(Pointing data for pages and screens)
--

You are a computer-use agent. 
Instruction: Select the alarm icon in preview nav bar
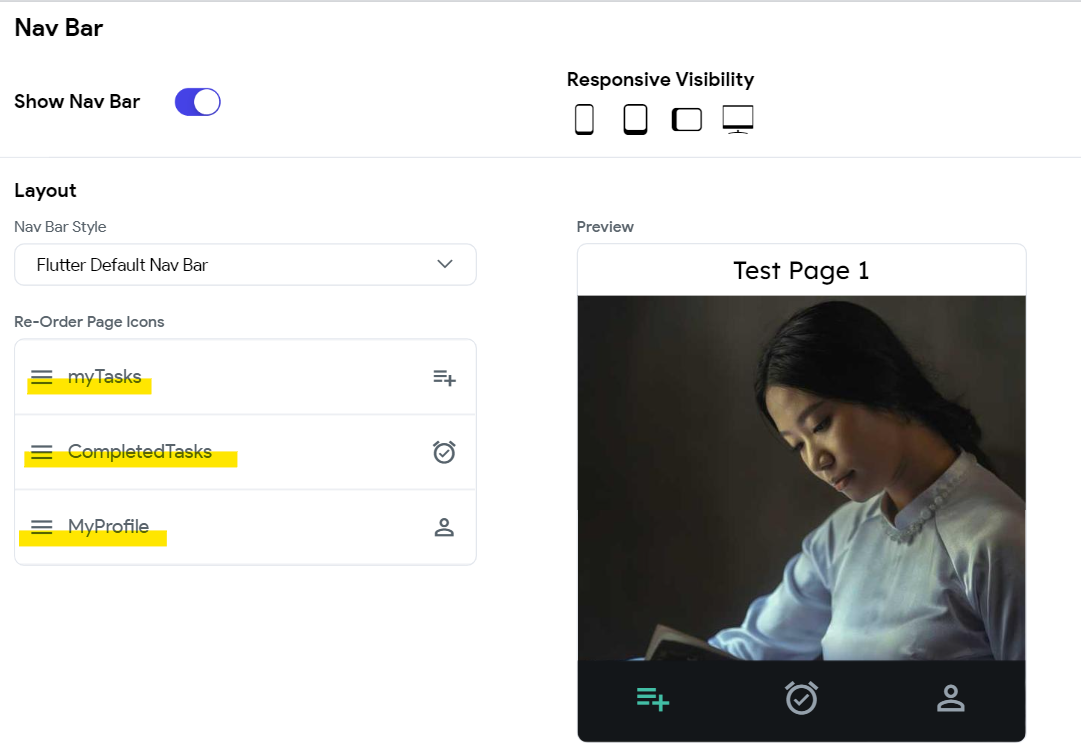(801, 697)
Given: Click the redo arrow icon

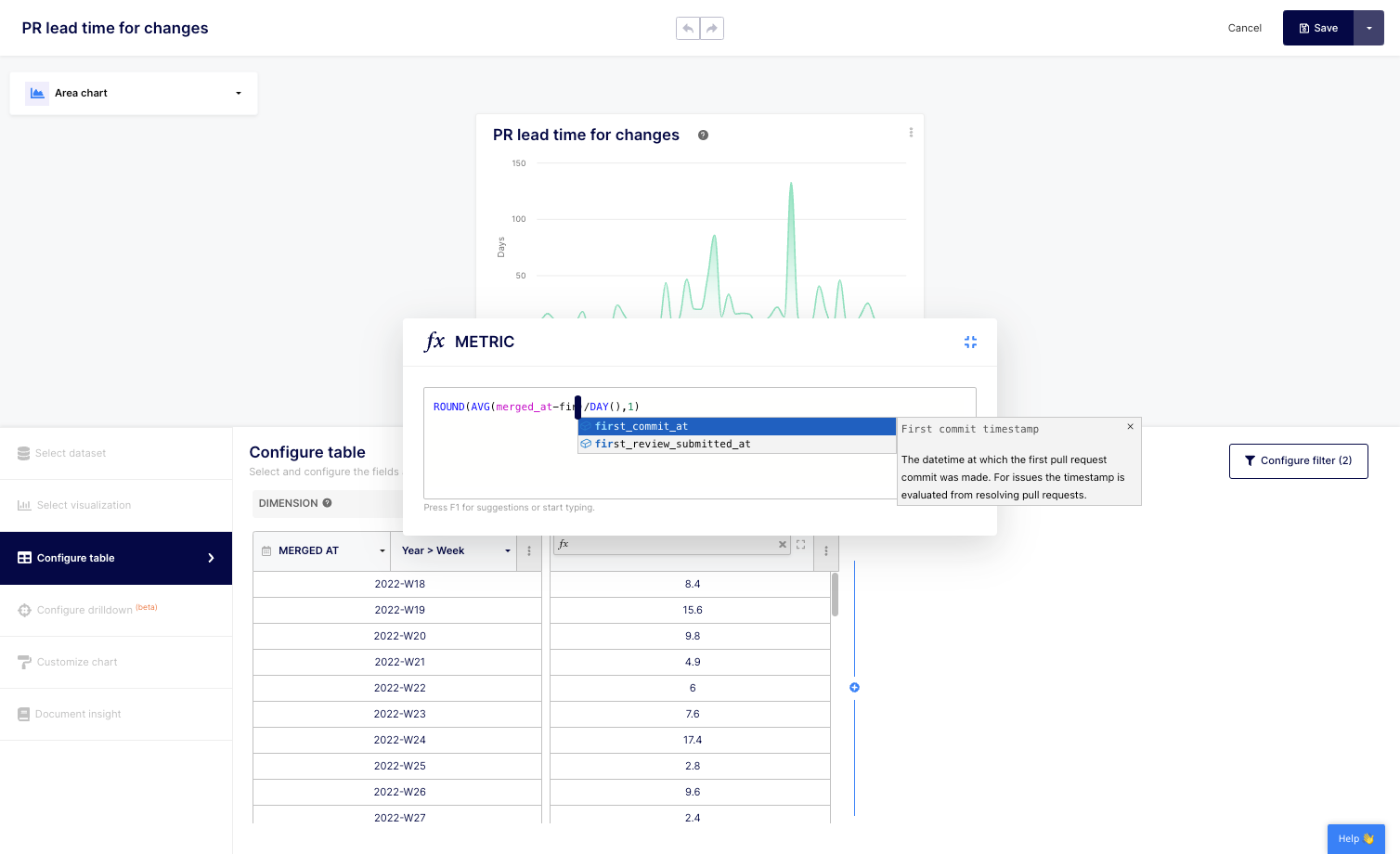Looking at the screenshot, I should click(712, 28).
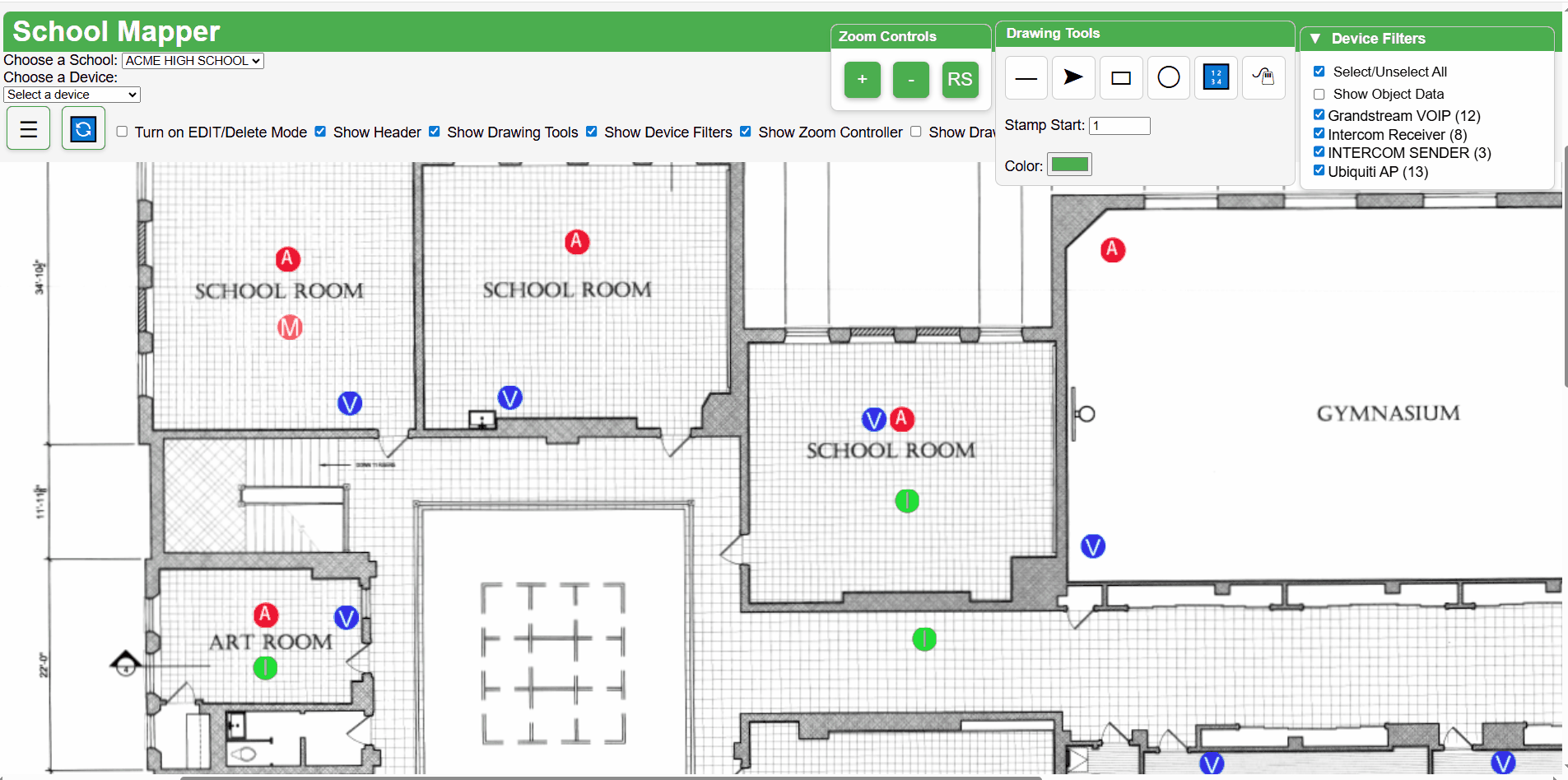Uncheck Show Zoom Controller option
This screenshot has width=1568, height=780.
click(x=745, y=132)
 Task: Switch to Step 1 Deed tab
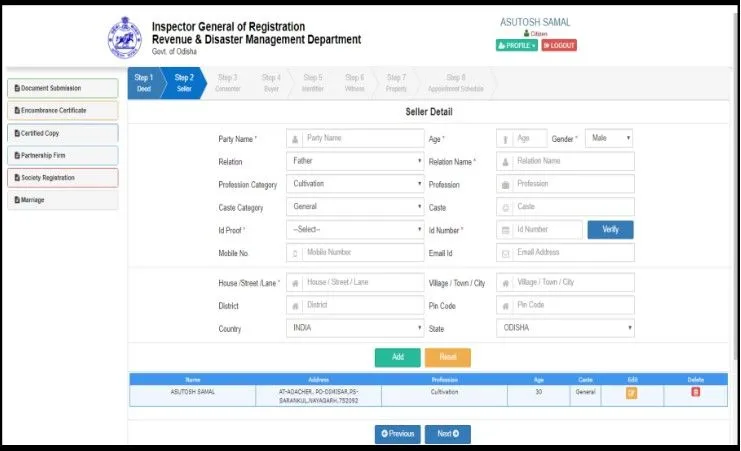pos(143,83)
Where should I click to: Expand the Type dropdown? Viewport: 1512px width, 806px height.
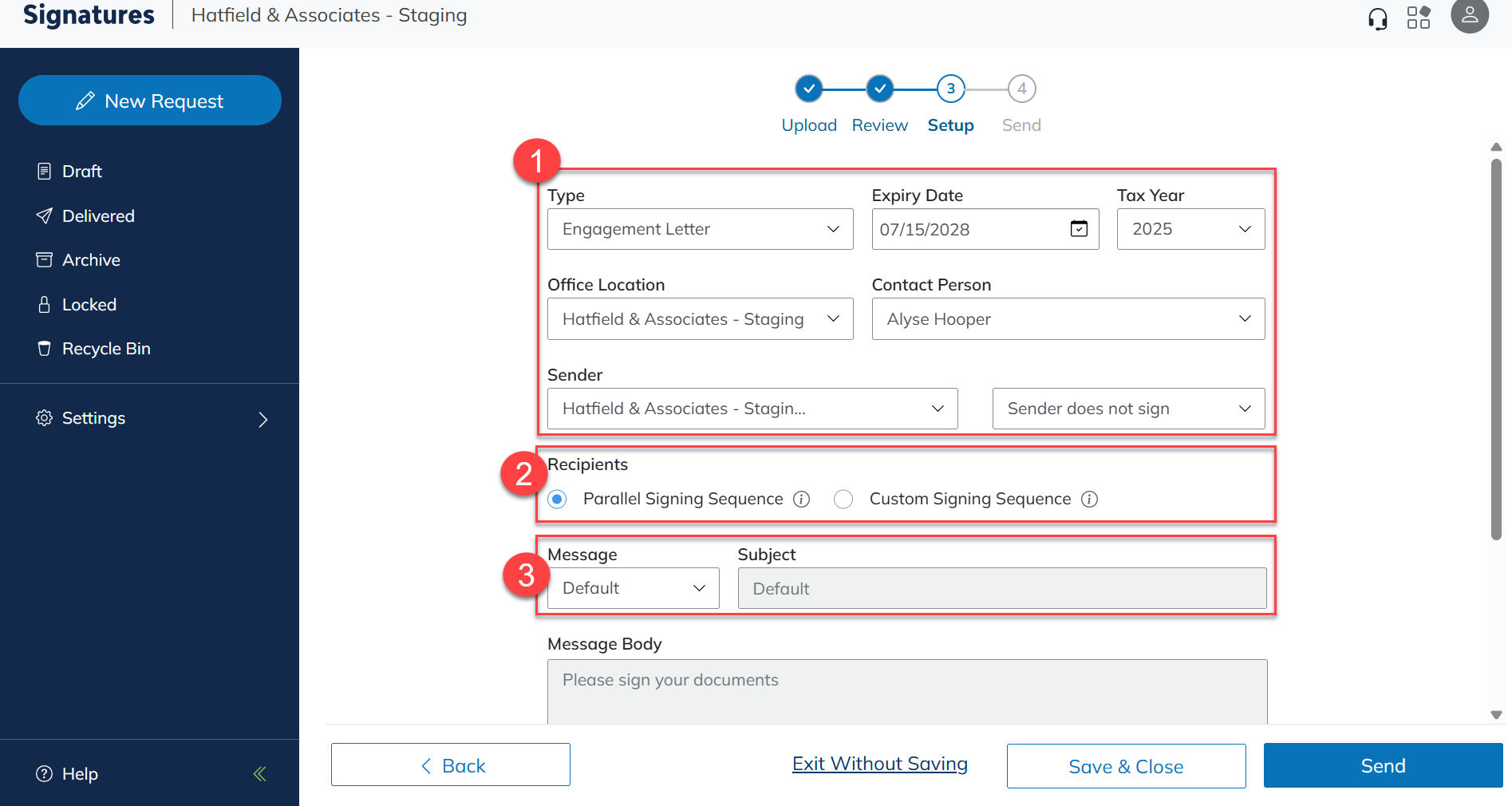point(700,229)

--

> DIRECTIVE
Reproduce all of the items above word for word, leaving out the pictures.

> THE RESPONSE
You are a computer-use agent. 
Instruction: Select the alarm icon in preview nav bar
(801, 697)
Given: Click the redo arrow icon

Looking at the screenshot, I should click(712, 28).
Uncheck Show Zoom Controller option
This screenshot has width=1568, height=780.
click(x=745, y=132)
 Task: Switch to Step 1 Deed tab
pos(143,83)
Where should I click to: Expand the Type dropdown? Viewport: 1512px width, 806px height.
point(700,229)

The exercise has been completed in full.